While the police should ordinarily be applauded for vigorously trying to combat crime, one cannot help but think that the Kakoba operation was nothing more than a show for the public and media, which will ultimately prove counter-productive.
 In a country which has no national ID and in which one has no legal obligation to carry an ID, it makes no sense to demand ID from random individuals and arresting those that do not have any identification. Even if, for arguments sake, we assumed that everybody had some sort of ID, how does carrying one prove that the individual is not a criminal or that not having any ID proves that one is intent on doing harm or committing a crime?

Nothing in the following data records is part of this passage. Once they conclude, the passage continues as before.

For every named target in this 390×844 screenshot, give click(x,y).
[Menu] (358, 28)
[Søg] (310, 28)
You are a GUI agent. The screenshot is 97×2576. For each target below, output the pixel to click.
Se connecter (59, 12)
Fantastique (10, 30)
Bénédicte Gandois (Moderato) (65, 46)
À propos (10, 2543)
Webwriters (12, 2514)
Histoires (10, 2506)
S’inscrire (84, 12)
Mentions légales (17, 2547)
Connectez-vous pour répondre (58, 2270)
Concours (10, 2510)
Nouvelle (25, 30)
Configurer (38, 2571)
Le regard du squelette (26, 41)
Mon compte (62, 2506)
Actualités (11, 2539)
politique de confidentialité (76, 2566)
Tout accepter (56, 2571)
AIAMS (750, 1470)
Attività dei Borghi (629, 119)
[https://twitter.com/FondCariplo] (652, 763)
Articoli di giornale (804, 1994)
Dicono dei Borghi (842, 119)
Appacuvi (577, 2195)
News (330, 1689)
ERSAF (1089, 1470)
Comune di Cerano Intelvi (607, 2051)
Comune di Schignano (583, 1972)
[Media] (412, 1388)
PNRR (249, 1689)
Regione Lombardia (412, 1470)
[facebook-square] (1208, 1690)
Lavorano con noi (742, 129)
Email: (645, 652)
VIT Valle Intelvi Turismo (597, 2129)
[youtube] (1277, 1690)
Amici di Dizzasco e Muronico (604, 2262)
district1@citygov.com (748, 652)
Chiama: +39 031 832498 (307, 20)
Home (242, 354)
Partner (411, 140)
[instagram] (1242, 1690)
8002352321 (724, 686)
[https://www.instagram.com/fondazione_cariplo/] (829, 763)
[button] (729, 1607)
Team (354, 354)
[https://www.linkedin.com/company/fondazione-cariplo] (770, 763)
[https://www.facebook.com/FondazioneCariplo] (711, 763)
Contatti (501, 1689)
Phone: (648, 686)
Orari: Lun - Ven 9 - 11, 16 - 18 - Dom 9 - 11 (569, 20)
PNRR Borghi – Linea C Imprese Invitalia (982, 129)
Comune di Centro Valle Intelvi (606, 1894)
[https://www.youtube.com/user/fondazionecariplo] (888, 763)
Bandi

Anybody who has walked along Nasser road or Kampala road, around Cairo International Bank, in Kampala will tell you that "Resident IDs" are sold in the open. It is therefore more than likely that Mbarara has its own areas where such IDs are sold. On top of the fact that these IDs have no weight of legality to them, what is to prevent a criminal from owning up to 5 different ones, all conveniently signed and stamped (another thing that is easy to forge)?  Does the police have a record of all LC1 officials’ signatures and official stamps against which to cross-check.  Even if one had a duly signed, stamped and recognised Resident ID, how does that in any way prove that they are/were not involved in committing crimes?

The Uganda Police should get serious and invest in doing proper policing as opposed to operating through reactive knee-jerk operations. They should invest in cultivating community cooperation and in encouraging the citizens to be vigilant and act as the eyes and ears of the police as a way of helping the police to help them.

The "panda gari” tactics employed in Mbarara are another result of filling the Uganda Police Force with military people who do not know much about civil policing. They lack the skills and finesse to carefully carry out investigations that are likely to yield better results than their preferred tactics of running roughshod over all that's in their wake, which only serves to alienate the very people they are meant to serve and whose help they need to do their work better.

While the police might claim that the operation was a success because they got a few weapons and army uniforms, there is no indication that they are any closer to solving the insecurity issues in the town yet in all likelihood they have made many Kakoba residents unhappy and resentful. This does not bode well for the future of the harmonious relations between the police and the people they are meant to serve and protect.